After a careful review of the literature, few studies describe the epidemiological, clinical, and pharmacological behavior of leishmaniasis in this region of Colombia, so this study provides important information to establish strategies in public health. However, some limitations are present in this study, including the lack of molecular diagnosis and identification of the Leishmania species causing the clinical features because in this area only the diagnosis based on the direct examination of the smear of the lesion is possible; in addition, nonreported data in the clinical record or in the epidemiological report file, spontaneous cure rate, presence of asymptomatic cases; the use of alternative therapies that prevent the consultation to the healthcare system; also, limitations related to the difficulties of access to the information because of the dispersion of cases in the rural area and poor access from health centers, which may determine that patients select other types of treatments, and finally, the lack of pharmacovigilance programs that facilitate and channel reports of adverse reactions and effectiveness of established medical therapy.
CONCLUSIONS
According to these results, the geographic, climatic, and social conditions of this region of Colombia favor the transmission of leishmaniasis, which is present mainly in the inhabitants of the rural area and the indigenous communities, with special involvement of the infantile population; this at-risk population highlights the significance of the biological, social, and demographic factors involved in the cycle of disease transmission.
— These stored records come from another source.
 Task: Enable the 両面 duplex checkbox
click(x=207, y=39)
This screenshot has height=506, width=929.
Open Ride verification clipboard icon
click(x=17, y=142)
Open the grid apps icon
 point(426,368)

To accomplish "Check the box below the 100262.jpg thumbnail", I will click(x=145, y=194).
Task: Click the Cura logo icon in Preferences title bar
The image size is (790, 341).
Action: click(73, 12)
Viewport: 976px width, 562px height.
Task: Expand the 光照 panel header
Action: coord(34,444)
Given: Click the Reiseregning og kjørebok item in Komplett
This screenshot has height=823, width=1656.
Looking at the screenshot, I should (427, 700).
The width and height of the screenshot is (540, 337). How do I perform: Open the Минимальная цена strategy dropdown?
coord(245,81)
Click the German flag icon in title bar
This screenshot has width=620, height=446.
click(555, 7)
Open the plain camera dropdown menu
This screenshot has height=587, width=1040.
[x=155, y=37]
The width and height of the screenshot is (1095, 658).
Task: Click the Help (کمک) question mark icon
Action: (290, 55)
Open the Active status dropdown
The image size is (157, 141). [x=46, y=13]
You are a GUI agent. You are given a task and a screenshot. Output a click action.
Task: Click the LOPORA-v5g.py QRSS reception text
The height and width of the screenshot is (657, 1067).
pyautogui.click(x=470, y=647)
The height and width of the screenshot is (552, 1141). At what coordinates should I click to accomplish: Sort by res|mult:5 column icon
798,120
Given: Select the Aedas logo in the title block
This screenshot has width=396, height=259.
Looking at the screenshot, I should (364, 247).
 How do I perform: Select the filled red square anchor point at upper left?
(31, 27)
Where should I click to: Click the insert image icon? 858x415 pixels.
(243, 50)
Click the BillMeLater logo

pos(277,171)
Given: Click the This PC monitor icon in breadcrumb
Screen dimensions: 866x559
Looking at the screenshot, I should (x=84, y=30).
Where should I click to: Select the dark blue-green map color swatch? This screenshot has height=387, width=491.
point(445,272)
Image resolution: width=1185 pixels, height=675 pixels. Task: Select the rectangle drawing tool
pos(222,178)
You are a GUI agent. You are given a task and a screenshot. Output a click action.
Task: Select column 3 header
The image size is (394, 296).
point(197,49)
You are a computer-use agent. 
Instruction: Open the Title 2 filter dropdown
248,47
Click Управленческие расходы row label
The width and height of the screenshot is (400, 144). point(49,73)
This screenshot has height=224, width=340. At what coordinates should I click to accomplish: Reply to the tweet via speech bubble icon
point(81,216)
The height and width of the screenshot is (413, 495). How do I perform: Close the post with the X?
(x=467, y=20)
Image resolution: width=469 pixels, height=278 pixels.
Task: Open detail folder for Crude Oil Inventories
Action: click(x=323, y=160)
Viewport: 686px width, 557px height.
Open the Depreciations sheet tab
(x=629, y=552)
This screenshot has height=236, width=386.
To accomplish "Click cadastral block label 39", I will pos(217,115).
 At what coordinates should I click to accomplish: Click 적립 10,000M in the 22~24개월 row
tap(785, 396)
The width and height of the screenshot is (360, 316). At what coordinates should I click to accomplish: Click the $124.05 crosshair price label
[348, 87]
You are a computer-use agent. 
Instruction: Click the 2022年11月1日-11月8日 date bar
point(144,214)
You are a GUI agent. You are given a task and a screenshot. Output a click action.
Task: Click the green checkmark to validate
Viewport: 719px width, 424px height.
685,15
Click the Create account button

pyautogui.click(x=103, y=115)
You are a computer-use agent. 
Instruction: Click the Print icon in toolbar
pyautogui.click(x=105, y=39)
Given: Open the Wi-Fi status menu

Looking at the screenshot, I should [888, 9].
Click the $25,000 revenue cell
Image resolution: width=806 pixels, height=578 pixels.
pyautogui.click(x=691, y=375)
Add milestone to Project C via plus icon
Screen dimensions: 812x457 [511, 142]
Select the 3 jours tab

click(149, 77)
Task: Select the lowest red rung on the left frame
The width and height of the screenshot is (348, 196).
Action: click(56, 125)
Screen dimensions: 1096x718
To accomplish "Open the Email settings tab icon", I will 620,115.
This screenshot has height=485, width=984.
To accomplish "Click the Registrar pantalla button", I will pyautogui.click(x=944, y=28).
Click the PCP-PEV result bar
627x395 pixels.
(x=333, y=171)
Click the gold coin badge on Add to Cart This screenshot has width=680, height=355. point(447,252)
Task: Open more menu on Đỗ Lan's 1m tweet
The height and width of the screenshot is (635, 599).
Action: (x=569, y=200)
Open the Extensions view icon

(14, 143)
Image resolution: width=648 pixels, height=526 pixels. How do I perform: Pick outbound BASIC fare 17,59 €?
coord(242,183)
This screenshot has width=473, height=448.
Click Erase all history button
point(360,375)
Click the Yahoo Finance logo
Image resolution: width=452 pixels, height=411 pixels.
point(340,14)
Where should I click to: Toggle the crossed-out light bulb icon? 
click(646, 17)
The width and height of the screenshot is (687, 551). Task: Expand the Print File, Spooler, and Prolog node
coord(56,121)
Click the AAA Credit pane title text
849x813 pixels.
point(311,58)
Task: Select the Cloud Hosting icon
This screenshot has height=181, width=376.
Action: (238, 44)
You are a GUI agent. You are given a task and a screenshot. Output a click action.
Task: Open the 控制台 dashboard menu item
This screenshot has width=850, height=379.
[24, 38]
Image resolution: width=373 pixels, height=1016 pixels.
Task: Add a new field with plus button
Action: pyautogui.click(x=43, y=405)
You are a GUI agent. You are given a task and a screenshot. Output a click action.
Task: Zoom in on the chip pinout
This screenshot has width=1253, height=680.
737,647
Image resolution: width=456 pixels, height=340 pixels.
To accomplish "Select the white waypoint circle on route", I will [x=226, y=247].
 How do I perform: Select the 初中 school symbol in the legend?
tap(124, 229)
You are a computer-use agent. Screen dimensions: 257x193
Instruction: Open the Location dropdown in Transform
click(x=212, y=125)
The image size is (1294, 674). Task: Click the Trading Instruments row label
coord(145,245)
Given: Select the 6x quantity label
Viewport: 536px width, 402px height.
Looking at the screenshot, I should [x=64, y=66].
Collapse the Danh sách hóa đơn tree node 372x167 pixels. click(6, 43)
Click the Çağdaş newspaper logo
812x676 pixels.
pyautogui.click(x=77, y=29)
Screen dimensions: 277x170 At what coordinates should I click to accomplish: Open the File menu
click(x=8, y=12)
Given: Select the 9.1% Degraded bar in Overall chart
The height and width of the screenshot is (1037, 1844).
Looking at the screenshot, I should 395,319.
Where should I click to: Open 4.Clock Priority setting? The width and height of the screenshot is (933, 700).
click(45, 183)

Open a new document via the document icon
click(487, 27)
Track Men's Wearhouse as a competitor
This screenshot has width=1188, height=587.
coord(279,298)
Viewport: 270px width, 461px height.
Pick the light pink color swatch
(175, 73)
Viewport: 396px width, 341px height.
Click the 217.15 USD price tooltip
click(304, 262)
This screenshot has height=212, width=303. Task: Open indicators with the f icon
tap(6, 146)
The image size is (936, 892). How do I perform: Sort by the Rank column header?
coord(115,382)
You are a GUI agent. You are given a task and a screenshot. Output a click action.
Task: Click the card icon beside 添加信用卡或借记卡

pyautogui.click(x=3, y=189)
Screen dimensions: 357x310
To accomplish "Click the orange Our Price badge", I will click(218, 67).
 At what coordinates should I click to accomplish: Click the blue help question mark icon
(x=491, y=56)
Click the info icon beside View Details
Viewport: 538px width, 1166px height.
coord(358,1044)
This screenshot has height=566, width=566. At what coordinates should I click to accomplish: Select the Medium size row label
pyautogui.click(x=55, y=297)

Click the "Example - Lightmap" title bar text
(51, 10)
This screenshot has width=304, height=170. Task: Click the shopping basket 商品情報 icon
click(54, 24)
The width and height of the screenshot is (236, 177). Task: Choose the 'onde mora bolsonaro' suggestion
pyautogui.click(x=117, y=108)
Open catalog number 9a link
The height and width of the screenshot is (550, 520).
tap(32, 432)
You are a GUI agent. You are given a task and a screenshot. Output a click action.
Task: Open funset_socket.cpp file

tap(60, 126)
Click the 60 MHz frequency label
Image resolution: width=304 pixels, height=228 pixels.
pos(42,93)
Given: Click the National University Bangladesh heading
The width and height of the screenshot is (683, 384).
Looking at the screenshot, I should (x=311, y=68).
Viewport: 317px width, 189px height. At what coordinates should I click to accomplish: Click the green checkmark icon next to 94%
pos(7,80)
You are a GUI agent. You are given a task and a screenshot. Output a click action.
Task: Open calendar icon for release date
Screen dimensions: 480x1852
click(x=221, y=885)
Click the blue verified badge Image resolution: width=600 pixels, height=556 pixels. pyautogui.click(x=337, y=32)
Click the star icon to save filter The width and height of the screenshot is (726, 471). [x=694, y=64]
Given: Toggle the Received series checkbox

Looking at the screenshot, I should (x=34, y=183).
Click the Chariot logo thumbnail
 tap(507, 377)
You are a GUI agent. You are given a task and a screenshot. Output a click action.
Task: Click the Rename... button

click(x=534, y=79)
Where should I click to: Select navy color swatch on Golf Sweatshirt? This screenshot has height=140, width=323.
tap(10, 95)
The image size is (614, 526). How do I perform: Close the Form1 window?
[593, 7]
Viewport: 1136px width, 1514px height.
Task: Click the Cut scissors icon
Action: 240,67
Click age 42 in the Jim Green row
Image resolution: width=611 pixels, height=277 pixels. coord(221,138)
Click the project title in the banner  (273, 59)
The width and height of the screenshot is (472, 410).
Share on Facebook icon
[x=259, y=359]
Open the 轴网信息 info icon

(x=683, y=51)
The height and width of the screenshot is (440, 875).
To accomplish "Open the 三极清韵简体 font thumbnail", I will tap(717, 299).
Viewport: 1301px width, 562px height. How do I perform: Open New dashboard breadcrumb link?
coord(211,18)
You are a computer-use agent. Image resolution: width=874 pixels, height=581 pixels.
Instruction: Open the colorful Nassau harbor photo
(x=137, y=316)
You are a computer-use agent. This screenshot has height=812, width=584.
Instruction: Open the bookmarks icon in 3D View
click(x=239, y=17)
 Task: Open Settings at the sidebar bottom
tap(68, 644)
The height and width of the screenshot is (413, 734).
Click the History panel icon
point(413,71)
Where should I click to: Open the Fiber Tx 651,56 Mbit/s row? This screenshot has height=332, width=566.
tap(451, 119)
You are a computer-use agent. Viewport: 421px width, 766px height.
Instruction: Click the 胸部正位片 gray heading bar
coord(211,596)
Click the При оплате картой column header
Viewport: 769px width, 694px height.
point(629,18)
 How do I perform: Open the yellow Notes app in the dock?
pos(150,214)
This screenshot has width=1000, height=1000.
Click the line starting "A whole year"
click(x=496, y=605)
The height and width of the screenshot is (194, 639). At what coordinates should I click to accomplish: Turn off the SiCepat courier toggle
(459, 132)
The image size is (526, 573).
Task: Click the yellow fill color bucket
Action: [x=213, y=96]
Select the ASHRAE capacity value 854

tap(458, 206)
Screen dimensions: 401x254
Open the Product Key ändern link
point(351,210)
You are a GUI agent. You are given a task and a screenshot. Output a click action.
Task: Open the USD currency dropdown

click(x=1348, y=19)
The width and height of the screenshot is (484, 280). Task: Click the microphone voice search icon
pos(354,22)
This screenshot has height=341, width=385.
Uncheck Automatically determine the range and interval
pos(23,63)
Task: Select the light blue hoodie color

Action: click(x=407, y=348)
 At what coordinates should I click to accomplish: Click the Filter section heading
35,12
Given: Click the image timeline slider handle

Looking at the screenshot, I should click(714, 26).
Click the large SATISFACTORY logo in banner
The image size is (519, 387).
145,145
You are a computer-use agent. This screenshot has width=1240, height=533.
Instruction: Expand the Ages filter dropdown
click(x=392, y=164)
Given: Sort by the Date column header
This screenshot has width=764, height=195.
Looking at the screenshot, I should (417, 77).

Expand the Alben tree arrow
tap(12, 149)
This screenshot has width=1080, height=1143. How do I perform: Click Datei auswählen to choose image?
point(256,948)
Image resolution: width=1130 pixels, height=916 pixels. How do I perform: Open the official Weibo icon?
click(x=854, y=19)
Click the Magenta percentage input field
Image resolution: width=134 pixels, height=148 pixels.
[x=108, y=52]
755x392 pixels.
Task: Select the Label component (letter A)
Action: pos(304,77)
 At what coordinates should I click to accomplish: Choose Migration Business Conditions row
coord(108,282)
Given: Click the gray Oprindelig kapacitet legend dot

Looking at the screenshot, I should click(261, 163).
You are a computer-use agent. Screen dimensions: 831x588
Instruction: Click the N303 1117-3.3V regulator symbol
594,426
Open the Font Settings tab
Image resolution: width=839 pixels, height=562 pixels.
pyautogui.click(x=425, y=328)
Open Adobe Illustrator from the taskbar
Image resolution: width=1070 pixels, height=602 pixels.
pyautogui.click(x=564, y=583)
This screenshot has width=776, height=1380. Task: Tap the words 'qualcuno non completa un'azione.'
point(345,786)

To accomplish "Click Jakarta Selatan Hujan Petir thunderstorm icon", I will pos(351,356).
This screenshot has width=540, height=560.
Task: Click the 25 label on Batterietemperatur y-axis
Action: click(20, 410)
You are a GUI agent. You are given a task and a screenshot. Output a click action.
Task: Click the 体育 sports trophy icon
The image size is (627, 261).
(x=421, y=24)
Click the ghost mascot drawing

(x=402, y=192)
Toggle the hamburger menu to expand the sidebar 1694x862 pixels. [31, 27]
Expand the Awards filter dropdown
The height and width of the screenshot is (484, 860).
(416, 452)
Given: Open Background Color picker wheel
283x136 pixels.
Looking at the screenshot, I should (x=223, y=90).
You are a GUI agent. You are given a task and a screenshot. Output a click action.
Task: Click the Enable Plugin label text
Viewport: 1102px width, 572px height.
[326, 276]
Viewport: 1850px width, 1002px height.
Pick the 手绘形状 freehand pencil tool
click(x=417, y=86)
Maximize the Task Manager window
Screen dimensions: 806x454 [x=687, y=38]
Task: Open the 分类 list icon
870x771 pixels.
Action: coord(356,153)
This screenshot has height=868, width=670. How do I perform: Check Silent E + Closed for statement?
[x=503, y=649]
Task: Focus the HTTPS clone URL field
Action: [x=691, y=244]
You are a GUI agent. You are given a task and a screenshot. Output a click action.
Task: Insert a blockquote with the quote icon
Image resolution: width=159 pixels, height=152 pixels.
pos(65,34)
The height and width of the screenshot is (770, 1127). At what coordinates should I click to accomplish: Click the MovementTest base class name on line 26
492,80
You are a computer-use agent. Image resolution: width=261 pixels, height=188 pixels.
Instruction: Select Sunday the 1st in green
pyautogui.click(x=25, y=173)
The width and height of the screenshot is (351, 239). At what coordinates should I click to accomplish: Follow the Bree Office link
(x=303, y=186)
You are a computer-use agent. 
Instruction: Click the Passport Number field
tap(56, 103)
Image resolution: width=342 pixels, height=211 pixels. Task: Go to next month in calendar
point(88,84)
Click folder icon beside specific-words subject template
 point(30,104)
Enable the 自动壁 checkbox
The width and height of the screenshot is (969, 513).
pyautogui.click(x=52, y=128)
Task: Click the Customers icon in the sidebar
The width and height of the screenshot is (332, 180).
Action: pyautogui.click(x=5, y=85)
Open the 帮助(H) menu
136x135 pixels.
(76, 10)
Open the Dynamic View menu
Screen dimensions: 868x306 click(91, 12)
Therefore, it is necessary to seek effective public health actions and conduct a greater amount of research regarding this disease, referred to as one of the neglected diseases by the WHO, in comparison with other disease also referred to as neglected, but there are more relevant diseases such as dengue, malaria, and others not included in this list such as Chikungunya or Zika.23 Furthermore, ecological studies that determine the distribution of the vectors and species in these communities and correlation with clinical presentation, risk maps, searches for intervention and control strategies, and safety and effectiveness studies of the pharmacological therapies used in the general population, and particularly in the pediatric population, should be conducted. In addition, immunogenic and molecular studies will allow us to know not only the distribution of the species but also the resistance to the available treatments.